Jeremías 31:15
Así ha dicho Jehová: Voz fué oída en Ramá, llanto y lloro amargo: Rachêl que lamenta por sus hijos, no quiso ser consolada acerca de sus hijos, porque perecieron.
Referencia cruzada
Jeremías 10:20 lamenta que los hijos ya no existen, reflejando directamente la misma frase y tema de pérdida que el llanto de Raquel.
Génesis 37:35 muestra a Jacob negándose a ser consolado por José — la misma frase 'no quiso ser consolado' usada aquí para Raquel, un fuerte paralelo de dolor parental.

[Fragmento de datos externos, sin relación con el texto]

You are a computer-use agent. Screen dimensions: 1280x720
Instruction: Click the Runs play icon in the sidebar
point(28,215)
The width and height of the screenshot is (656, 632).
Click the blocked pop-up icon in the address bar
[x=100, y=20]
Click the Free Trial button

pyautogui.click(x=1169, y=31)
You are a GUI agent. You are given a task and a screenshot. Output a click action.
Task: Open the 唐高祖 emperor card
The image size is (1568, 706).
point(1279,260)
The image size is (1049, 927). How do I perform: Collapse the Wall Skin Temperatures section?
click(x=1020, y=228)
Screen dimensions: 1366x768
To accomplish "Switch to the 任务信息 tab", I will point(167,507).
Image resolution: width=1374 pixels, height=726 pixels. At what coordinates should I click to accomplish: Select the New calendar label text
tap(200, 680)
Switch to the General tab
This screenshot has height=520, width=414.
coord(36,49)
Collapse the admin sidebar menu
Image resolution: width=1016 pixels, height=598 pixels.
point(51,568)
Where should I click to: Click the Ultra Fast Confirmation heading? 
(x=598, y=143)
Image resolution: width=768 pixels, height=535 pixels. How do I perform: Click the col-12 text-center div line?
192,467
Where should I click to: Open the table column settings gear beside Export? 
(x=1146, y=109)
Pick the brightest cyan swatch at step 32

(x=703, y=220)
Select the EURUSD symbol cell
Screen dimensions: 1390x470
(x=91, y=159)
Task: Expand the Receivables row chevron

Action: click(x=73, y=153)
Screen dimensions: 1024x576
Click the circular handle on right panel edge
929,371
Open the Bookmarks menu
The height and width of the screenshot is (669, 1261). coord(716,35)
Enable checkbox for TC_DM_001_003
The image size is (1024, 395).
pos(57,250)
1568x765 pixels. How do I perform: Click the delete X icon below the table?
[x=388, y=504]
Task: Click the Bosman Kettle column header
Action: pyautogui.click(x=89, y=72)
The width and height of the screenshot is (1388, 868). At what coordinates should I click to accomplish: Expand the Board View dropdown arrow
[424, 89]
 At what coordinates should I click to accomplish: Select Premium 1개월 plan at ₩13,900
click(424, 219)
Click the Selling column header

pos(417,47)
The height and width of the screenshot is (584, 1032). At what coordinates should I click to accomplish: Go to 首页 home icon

En Salmos 77:2, la misma frase 'no quiso ser consolada' expresa dolor personal, aquí aplicada al lamento de Raquel.
Isaías 22:4 también describe llanto amargo y rechazo de consuelo por la destrucción, reflejando directamente el lamento de Raquel en Jeremías.
Mateo 2:18 cita directamente este versículo sobre Raquel que llora, aplicándolo a la matanza de Belén — una cita clara.
1 Samuel 10:2 identifica la tumba de Raquel cerca de Ramá, proporcionando el contexto geográfico para su llanto en Jeremías.
Isaías 49:21 describe la restauración de una mujer estéril con hijos, contrastando la pérdida de Raquel y reflejando la esperanza de reversión.
En Génesis 37:30, Rubén se lamenta de que José ya no está, reflejando la pérdida de los hijos de Raquel en Jeremías.
El lamento de Jacob en Génesis 42:36 por perder a José y Simeón refleja el llanto de Raquel por sus hijos en Jeremías.